Nevada National Security Site prime Mission Support and Test Services said it has hired Jose Sinibaldi, a subcritical experimentalist formerly of the Lawrence Livermore National Laboratory, as its chief scientist.
Sinibaldi now will be in charge of creating a strategic plan for the former Nevada Test Site’s future subcritical plutonium experiments, which the National Nuclear Security Administration (NNSA) uses to ensure in the absence of explosive-yield testing that aging nuclear weapons retain their destructive power.
Sinibaldi joined the Nevada site in November after two-and-a-half years as a science adviser to the NNSA, the Department of Energy’s semiautonmomous nuclear weapons branch. He also served through November as group leader for experimental design at Livermore in California: a position he had held since 2011, according to his LinkedIn profile. He has a master’s degree and doctorate in aerospace engineering from the University of Michigan — also the alma mater of NNSA Administrator Lisa Gordon-Hagerty.
Sinibaldi joins Mission Support and Test Services with the NNSA on the cusp of a major buildout at the Nevada National Security Site .

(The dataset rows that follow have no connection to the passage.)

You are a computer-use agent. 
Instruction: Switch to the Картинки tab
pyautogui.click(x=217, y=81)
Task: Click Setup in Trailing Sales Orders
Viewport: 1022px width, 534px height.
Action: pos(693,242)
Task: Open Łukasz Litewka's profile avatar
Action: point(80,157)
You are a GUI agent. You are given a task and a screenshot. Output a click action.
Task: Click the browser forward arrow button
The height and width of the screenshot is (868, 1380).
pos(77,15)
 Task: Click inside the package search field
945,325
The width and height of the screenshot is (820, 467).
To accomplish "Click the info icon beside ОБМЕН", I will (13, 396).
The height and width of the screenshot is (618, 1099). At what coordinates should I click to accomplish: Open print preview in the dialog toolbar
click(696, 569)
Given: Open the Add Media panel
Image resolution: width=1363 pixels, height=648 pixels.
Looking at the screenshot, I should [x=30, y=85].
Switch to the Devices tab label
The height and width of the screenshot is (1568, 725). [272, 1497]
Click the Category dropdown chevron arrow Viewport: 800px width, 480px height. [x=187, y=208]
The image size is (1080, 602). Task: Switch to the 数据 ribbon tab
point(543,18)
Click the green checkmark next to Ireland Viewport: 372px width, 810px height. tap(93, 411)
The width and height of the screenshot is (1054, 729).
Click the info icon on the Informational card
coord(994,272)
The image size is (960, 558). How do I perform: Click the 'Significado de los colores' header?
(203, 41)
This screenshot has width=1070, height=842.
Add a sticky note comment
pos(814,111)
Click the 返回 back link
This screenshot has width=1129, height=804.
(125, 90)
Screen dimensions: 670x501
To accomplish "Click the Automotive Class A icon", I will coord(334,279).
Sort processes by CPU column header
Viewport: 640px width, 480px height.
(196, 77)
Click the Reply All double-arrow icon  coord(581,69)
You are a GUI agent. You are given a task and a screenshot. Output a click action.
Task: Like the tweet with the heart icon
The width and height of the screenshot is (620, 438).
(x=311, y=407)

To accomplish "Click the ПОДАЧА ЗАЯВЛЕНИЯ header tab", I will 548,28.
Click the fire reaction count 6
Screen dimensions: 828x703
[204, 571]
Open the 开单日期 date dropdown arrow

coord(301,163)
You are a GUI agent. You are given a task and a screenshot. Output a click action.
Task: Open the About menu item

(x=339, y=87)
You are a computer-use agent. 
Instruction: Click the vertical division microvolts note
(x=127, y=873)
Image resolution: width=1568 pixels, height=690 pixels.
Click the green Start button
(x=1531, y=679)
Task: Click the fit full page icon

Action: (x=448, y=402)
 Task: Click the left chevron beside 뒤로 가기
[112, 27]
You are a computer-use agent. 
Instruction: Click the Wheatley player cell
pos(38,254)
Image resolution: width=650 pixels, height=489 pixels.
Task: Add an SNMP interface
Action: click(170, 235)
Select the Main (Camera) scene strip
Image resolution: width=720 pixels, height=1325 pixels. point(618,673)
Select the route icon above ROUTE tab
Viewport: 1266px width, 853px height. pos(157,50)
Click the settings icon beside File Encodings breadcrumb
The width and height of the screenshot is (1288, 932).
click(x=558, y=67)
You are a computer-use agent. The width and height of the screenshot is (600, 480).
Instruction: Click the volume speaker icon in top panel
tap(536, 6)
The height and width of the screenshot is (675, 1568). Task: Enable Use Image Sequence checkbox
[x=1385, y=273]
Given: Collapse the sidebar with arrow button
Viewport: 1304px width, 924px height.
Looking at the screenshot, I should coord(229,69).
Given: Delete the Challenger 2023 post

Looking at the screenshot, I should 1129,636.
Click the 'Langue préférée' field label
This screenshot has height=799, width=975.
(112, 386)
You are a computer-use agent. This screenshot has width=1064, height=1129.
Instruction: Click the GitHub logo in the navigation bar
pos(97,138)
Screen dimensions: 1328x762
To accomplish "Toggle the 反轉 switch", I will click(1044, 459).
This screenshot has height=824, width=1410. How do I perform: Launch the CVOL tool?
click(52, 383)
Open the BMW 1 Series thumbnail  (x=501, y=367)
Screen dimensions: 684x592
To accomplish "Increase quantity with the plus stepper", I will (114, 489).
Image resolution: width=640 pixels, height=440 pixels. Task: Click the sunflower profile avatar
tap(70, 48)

The weapons labs and the test site are pouring money into the sprawling desert campus — which once hosted atmospheric and, in far greater number, underground yield tests — including by mining out additional space in the underground U1a complex, and developing a new billion-dollar X-ray camera to observe future subcritical plutonium experiments. Any overall numbers for NNSA spending increases at Nevada? The NNSA plans to establish a baseline cost and schedule for the U1a mineout in March.
The X-ray device, which will observe subcritical explosive tests, will be crucial for the W80-4 and W87-1 programs: respectively, efforts to refurbish warheads for nuclear-tipped intercontinental ballistic missiles and air-launched cruise missiles. Both of the weapons are slated to be deployed around 2030.